Había que tener amigos hasta en el infierno, mucho más en el Ayuntamiento, que era donde se cocían los problemas de la vida cotidiana de los almerienses. Tener un conocido bien colocado te abría muchas puertas y te ayudaba a encontrar soluciones, sobre todo cuando empezaron a llover las multas de tráfico y era necesario un buen paraguas para no mojarse.
Con las multas llegaron los chanchullos. Quién no conocía a alguien que tenía un vecino o un familiar trabajando en el Ayuntamiento, al que había que recurrir cuando llegaba ese momento fatídico en el que al llegar al coche te encontrabas con el papelito de la multa. La primera reacción, cuando te caía la sanción, era acordarte de toda la familia del policía municipal que te la había colocado y repetir aquello de que todos aquellos funcionarios eran unos inútiles, “más vagos que la chaqueta que llevaban”, como contaba el dicho popular. Cuando se te pasaba la primera irritación era el momento de buscar una salida airosa, que siempre pasaba por no pagar la multa, por buscar el camino para salir indemne o lo que era lo mismo: ir a hablar con fulanico de parte de menganico para que el castigo no siguiera adelante.
Las multas de tráfico formaban parte de un reglamento que casi nunca se cumplía. En la década de los cincuenta, Almería seguía siendo una ciudad pueblerina donde circulaban más coches de caballos, más carros y más bicicletas que vehículos de motor. El parque automovilístico era tan escaso que todo el mundo sabía quién conducía ese coche que cruzaba por el Paseo. Hasta los carteros que llevaban los telegramas iban en bicicleta.
Este panorama empezó a cambiar en los años finales de la década. El primer síntoma del progreso social, el primer signo de que la autarquía de la posguerra empezaba a ser historia, fue la democratización del coche, llamado entonces utilitario.
Fueron los años de los primeros Seat 600, que se convirtieron en el símbolo de la clase de media. Las calles de Almería, que salvo unas pocas excepciones no estaban preparadas para el tráfico de vehículos al ser estrechas y estar mal pavimentadas, se empezaron a llenar de coches y de ruidos. Fue toda una revolución que obligó a las autoridades a tener que tomar medidas para garantizar la convivencia en la ciudad.

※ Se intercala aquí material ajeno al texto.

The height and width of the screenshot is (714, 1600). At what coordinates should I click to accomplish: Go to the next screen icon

En el mes de junio de 1959, el entonces alcalde, Antonio Cuesta Moyano, se vio obligado a dictar un bando de circulación “ante el elevado número de accidentes de tráfico que tienen como causa el proceder de conductores y peatones con olvido de las normas contenidas en el Código de Circulación”, decía el escrito.

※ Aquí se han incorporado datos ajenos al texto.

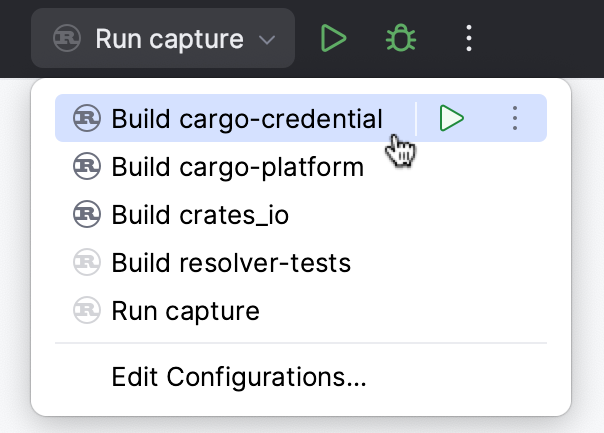Click the Cargo icon beside Build cargo-credential
The image size is (604, 433).
pos(87,119)
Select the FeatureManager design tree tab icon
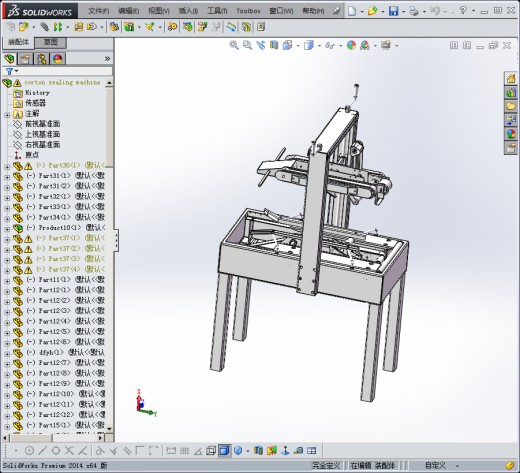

¿Qué pasaba en Almería para que el alcalde tuviera que tomar medidas? Que cada conductor ajustaba las normas a sus necesidades: se aparcaba en el primer hueco que hubiera y se saltaban las señales de ‘stop’ y de ‘dirección prohibida’ como si no existieran.
Para poner orden en medio del caos, el señor Cuesta Moyano dispuso que la velocidad máxima autorizada dentro de la ciudad para toda clase de vehículos era la de 20 kilómetros por hora y que las multas se impusieran a rajatabla. La cuantía era importante, se castigaba con cincuenta pesetas al que excediera la velocidad estipulada; al que circulara por dirección prohibida; al que desobedeciera las órdenes de los guardias de circulación; al que abandonara el vehículo en la vía pública; al que transportara viajeros en las populares motos ‘Isocarro’ y a los conductores de bicicletas que llevaran a un pasajero subido en el portaequipajes o en la barra de la bici, que era algo habitual.
La medida no fue bien acogida por la mayoría de los almerienses. Aquí estábamos acostumbrados a conducir a nuestro libre albedrío y que te impusieran una multa de diez duros era un golpe bajo, un quebranto económico y una bofetada moral, ya que el Ayuntamiento, para reforzar su autoridad, puso de moda que los nombres de los que fueran multados por infracciones de tráfico salieran publicados en las páginas del diario local Yugo.